Ron Bobman - Analyst
Okay. So like 2% for the quarter. Okay. And I had one last question. You mentioned the $25 million realized on the ILW with 75 of limits still remaining, and obviously it's linked to sort of PCS changes. Could you refresh my memory as far as where the PCS number is, and what sort of movement in PCS was needed to take place at its next update for you to realize some more benefit?
Julian Cusack - CFO
I think the last PCS estimate, which came out in December, was around $41 billion, and each $1 billion of improvement in the increase I should say in the PCS number is equivalent to $12 million additional potential recovery on our cat swap. To be absolutely precise, we have received or are about to receive $21 million in cash. We received about $19 (inaudible) million due to us any day now, and then there's another $4 million which we have taken credit for in anticipation that there may be a further increase in the PCS number, making a total of 25.
Ron Bobman - Analyst
Okay.
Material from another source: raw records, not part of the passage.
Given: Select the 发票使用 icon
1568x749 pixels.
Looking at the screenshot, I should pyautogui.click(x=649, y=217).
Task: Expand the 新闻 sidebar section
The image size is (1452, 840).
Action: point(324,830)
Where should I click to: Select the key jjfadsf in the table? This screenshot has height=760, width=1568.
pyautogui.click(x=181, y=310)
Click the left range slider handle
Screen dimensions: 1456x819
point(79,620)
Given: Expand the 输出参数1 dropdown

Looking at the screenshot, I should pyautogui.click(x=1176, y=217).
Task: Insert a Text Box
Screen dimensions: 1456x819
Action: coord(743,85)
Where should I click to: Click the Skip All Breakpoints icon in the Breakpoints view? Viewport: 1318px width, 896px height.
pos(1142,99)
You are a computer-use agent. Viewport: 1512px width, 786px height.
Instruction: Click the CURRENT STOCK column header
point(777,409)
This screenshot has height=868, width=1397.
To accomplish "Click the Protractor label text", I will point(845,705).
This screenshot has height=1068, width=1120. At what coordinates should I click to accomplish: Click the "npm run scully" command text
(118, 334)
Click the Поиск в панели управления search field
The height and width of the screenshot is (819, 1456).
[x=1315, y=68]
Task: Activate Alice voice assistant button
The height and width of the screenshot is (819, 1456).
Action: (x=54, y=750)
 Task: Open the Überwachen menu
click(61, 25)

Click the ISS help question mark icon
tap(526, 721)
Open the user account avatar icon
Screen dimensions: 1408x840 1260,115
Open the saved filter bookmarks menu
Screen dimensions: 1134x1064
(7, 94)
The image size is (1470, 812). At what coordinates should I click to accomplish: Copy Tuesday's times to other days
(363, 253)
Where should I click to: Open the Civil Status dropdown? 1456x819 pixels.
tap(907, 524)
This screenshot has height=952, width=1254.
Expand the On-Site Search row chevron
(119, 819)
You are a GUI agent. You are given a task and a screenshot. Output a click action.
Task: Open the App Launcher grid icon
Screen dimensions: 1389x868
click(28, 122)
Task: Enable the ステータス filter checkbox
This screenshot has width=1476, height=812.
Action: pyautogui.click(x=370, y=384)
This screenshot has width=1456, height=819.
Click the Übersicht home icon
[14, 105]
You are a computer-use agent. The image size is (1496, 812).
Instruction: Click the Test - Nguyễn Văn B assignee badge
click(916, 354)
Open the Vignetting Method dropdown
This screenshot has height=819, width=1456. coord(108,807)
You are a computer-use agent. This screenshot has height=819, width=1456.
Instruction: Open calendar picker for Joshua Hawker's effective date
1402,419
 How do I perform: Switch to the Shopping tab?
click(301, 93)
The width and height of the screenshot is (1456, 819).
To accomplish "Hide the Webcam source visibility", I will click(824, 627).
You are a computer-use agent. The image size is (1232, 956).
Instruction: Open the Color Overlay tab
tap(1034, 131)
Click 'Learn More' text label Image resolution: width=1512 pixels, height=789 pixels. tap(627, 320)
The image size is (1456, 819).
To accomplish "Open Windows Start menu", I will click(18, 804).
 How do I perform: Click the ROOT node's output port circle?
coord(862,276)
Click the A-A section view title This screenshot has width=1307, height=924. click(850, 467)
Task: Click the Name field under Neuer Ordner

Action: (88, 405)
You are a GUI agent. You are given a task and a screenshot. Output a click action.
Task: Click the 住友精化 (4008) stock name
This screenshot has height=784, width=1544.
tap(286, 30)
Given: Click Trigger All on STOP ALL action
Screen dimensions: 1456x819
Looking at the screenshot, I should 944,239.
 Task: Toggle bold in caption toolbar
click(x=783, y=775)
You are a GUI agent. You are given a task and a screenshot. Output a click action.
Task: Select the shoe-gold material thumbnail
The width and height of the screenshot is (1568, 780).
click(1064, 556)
So there is sort of $4 million that you are realizing as a benefit without the PCS number yet --?
Julian Cusack - CFO
That is right. That is included in our fair value of the derivative on the balance sheet.
Ron Bobman - Analyst
Okay. I remember that. I did not know it was a couple of quarters ago. And so if we were to see the PCS number go up $1 billion -- we now have the $12 million. So you would quickly outstrip the $4 million of credit you have taken? Okay.
Julian Cusack - CFO
Absolutely right. That is absolutely right, yes.
Ron Bobman - Analyst
Okay. But by the way, the 41 when they went to 41 in December, what was the preceding estimate that PCS had before that? Was that an increase or was that a flat?
Julian Cusack - CFO
It was an increase, a relatively small increase.
Ron Bobman - Analyst
Okay. Thanks a lot and continued good look and success.
Operator
Josh Smith, TIAA-CREF.
Josh Smith - Analyst
This will be a real easy one. Just the total preferred that you are backing out to get to the common equity number? You gave the average, but I did not see the total preferred amount.
Julian Cusack - CFO
Yes, it is $423 million.
Josh Smith - Analyst
And what is the average rate on that, or what did the rate to the pieces on that?
Julian Cusack - CFO
$200 million at 7.401% and $223 million at 5.675%.
Josh Smith - Analyst
And that should come through on the preferred dividend line?
Julian Cusack - CFO
That is correct, yes.
Operator
Thank you. There are no further questions at this time. I would now like to turn the floor back over to Mr. Chris O'Kane for closing comments.
Chris O'Kane - CEO
Thanks very much, indeed, for coming to our call this morning. Good-bye. Have a good day.
Operator
Thank you and this concludes today's Aspen Insurance Holdings Limited fourth-quarter and year-end 2006 earnings conference call. You may now disconnect, and have a pleasant day.